Le Sénat a progressé laborieusement jeudi dans l’examen de la réforme des retraites, après l’adoption la veille du report à 64 ans de l’âge de départ, sur fond de grèves persistantes, de blocages épars et d’interrogations grandissantes sur l’existence d’une majorité à l’Assemblée nationale.
Suspensions de séance, multiplication des rappels au règlement, accusations croisées d’ « insincérité » et d’ « obstruction » : les débats se sont enlisés au moment où les sénateurs devaient aborder l’examen de l’article 9 consacré à la pénibilité.

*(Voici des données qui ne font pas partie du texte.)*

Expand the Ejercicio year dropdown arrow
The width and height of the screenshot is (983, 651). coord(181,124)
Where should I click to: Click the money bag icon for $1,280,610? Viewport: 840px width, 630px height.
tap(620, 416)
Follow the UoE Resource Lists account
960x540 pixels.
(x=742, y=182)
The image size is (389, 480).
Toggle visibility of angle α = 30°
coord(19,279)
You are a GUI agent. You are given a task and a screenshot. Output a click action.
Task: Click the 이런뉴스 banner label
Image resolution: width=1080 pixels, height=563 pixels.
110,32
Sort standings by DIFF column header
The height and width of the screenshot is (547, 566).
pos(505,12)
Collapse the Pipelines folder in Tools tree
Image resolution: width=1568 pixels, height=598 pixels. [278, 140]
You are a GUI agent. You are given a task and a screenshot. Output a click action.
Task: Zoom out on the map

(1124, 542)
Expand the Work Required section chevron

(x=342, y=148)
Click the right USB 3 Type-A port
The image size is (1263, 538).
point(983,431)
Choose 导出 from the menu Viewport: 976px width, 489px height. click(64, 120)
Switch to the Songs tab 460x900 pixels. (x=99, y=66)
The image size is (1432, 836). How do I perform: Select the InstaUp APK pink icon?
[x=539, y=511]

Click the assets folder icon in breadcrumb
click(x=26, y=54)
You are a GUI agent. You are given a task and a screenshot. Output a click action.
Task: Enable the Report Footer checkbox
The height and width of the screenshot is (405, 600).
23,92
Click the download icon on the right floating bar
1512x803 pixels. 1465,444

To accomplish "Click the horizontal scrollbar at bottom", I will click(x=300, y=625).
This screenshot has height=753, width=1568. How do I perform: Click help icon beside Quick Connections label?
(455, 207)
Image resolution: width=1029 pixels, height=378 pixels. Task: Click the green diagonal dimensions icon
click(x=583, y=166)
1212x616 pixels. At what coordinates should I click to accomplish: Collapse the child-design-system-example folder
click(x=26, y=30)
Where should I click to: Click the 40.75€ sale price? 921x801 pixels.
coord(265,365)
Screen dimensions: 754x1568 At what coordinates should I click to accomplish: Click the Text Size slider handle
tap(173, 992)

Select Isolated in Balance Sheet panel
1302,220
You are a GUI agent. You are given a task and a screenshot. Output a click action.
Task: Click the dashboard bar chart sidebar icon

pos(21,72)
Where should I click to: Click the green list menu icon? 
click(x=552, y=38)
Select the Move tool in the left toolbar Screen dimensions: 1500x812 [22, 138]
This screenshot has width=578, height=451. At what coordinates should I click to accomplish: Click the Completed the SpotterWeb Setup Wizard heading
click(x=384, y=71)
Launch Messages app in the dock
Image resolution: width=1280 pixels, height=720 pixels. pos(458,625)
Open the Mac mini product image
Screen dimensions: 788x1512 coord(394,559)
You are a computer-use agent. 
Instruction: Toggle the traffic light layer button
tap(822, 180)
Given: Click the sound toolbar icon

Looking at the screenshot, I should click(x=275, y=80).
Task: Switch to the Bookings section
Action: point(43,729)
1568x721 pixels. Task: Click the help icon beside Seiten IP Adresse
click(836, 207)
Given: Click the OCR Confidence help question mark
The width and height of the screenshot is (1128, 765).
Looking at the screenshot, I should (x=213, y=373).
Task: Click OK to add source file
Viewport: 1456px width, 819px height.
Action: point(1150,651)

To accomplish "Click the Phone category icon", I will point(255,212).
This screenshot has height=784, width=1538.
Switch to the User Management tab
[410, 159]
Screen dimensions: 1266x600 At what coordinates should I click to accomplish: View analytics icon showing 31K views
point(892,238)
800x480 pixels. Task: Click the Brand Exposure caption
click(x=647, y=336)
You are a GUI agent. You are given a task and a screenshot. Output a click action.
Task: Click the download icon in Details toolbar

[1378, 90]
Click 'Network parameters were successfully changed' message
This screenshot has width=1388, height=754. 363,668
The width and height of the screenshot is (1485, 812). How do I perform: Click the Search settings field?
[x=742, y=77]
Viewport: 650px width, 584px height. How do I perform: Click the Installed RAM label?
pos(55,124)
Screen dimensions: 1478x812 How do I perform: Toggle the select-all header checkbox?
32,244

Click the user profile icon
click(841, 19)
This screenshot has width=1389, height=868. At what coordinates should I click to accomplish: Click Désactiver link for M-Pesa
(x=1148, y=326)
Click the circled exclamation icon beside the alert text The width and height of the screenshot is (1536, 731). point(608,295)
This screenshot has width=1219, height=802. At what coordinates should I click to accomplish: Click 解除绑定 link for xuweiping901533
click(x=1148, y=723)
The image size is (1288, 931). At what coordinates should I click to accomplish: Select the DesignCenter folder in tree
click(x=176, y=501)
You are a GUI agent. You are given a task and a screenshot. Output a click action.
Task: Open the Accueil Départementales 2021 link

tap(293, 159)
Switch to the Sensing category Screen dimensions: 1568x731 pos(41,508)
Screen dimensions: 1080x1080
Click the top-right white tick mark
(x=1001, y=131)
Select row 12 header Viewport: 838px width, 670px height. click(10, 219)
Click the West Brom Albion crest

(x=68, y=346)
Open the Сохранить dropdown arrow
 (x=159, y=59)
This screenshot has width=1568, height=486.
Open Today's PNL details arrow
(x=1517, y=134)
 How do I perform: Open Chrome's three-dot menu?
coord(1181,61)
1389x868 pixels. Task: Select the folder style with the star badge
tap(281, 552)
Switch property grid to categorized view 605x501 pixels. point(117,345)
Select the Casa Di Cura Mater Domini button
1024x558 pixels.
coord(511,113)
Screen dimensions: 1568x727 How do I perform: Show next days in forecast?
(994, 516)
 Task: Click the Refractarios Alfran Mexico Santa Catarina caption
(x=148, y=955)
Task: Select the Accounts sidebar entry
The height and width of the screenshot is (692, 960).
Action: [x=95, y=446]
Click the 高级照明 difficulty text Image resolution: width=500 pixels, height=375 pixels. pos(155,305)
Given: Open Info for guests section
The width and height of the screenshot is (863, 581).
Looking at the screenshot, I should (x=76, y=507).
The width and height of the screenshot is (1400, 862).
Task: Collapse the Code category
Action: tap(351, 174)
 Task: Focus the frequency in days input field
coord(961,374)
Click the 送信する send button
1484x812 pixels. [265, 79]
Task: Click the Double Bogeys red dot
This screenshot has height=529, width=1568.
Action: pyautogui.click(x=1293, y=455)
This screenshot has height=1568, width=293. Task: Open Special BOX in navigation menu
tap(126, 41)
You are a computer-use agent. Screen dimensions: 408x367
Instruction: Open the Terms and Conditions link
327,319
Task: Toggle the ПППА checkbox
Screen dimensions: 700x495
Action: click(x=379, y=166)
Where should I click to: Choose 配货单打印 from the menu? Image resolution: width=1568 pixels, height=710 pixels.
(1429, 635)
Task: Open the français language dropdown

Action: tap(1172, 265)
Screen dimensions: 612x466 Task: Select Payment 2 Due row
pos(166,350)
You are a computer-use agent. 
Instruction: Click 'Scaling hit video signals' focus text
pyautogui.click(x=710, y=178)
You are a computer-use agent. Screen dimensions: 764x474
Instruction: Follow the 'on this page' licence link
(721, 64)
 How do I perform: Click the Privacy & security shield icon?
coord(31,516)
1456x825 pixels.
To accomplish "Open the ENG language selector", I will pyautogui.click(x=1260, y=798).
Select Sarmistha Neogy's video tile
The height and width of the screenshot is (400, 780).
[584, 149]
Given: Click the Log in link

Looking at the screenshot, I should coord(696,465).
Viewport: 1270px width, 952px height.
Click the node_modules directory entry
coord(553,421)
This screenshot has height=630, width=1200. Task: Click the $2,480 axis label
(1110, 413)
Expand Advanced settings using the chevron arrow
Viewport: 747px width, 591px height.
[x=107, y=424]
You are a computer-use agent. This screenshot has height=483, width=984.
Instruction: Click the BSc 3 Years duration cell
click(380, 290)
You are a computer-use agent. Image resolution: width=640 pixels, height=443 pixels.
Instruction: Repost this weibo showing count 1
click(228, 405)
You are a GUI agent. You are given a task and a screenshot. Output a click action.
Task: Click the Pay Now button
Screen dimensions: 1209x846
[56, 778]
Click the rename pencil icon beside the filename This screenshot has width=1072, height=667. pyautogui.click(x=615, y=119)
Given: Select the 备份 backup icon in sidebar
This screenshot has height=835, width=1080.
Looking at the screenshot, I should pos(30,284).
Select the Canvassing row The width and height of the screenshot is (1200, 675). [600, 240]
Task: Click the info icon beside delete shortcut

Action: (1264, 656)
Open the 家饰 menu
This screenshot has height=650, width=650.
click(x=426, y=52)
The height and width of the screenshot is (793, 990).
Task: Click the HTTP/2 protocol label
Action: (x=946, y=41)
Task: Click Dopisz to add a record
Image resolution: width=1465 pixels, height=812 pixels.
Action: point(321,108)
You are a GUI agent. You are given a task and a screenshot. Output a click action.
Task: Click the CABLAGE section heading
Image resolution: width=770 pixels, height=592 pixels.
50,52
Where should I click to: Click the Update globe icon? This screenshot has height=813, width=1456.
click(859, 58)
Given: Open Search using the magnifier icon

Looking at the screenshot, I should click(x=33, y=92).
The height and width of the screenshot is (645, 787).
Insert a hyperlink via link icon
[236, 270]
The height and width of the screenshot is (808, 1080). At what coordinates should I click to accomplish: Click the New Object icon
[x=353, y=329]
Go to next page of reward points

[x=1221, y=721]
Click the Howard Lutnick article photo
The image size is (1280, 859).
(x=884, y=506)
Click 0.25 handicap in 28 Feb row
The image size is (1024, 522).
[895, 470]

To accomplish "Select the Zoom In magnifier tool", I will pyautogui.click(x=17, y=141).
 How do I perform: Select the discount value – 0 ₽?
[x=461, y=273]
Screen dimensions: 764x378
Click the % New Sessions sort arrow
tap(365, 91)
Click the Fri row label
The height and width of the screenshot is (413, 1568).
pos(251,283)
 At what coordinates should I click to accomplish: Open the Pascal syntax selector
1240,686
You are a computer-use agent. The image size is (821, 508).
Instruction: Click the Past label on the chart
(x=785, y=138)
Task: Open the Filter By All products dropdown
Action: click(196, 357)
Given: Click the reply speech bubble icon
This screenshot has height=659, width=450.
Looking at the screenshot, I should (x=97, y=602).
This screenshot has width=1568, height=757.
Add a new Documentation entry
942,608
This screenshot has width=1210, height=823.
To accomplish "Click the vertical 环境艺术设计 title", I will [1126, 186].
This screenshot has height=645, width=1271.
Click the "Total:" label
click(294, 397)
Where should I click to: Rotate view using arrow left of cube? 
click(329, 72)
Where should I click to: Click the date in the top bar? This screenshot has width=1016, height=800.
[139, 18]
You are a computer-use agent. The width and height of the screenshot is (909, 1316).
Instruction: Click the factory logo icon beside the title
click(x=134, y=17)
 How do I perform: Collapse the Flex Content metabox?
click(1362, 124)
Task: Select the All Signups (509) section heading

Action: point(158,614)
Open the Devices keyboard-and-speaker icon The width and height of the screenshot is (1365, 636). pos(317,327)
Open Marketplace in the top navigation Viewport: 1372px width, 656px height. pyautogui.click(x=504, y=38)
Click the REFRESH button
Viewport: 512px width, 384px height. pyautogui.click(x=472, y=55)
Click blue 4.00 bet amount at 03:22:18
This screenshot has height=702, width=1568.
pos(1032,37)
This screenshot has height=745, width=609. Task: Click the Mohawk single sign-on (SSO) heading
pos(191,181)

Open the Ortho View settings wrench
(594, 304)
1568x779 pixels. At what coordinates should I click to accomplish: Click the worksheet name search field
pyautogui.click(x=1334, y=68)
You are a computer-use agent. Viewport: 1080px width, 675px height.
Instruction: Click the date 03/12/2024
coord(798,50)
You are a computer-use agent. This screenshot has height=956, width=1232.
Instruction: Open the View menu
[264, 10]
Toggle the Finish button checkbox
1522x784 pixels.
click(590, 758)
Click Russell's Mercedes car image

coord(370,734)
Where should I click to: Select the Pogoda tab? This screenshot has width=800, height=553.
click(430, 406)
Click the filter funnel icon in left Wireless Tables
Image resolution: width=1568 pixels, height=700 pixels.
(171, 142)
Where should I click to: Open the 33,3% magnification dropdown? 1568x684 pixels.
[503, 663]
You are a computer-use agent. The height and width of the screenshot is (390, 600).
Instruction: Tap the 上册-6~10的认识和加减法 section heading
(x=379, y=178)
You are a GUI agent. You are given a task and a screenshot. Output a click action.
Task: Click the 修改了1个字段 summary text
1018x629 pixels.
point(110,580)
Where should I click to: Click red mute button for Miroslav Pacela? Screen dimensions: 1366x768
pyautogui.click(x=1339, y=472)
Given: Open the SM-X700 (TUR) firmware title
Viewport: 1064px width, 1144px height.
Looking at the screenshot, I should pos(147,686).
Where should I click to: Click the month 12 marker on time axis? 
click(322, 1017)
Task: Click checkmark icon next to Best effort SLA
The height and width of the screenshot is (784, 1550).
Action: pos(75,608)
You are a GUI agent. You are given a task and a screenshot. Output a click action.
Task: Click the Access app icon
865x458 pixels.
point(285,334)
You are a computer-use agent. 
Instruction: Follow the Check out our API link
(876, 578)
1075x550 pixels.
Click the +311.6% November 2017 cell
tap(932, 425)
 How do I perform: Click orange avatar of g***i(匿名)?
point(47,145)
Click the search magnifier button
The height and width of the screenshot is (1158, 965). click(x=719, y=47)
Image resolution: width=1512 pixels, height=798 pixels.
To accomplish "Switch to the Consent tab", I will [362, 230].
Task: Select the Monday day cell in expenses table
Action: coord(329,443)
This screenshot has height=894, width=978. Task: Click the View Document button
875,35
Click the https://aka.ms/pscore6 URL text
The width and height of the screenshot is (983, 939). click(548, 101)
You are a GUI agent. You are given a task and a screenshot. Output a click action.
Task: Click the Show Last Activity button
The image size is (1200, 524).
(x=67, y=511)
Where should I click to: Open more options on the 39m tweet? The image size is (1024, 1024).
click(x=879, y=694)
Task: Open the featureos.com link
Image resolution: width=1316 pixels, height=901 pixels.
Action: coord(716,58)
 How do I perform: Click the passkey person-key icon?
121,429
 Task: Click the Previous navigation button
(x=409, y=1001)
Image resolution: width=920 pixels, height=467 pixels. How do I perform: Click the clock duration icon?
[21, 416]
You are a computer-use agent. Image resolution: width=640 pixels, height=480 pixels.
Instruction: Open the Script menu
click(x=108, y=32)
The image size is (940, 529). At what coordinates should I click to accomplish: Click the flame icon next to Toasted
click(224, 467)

À l’origine de ce surplace qui s’est prolongé pendant près de trois heures, une demande de la présidente de la Commission des Affaires sociales, la LR Catherine Deroche, afin de donner la priorité à l’un de ses amendements, mesure qui faisait tomber automatiquement une soixantaine d’autres de la gauche. « Vous n’avez pas gagné une seule minute avec cette affaire », a ironisé le PS Jérôme Durain. « C’est l’arroseur arrosé », a renchéri son collègue Patrick Kanner.
Dénonçant une « volonté manifeste d’obstruction », le ministre du Travail Olivier Dussopt a eu recours à l’article 44.2 de la Constitution pour supprimer la kyrielle de sous-amendements déposés immédiatement par la gauche.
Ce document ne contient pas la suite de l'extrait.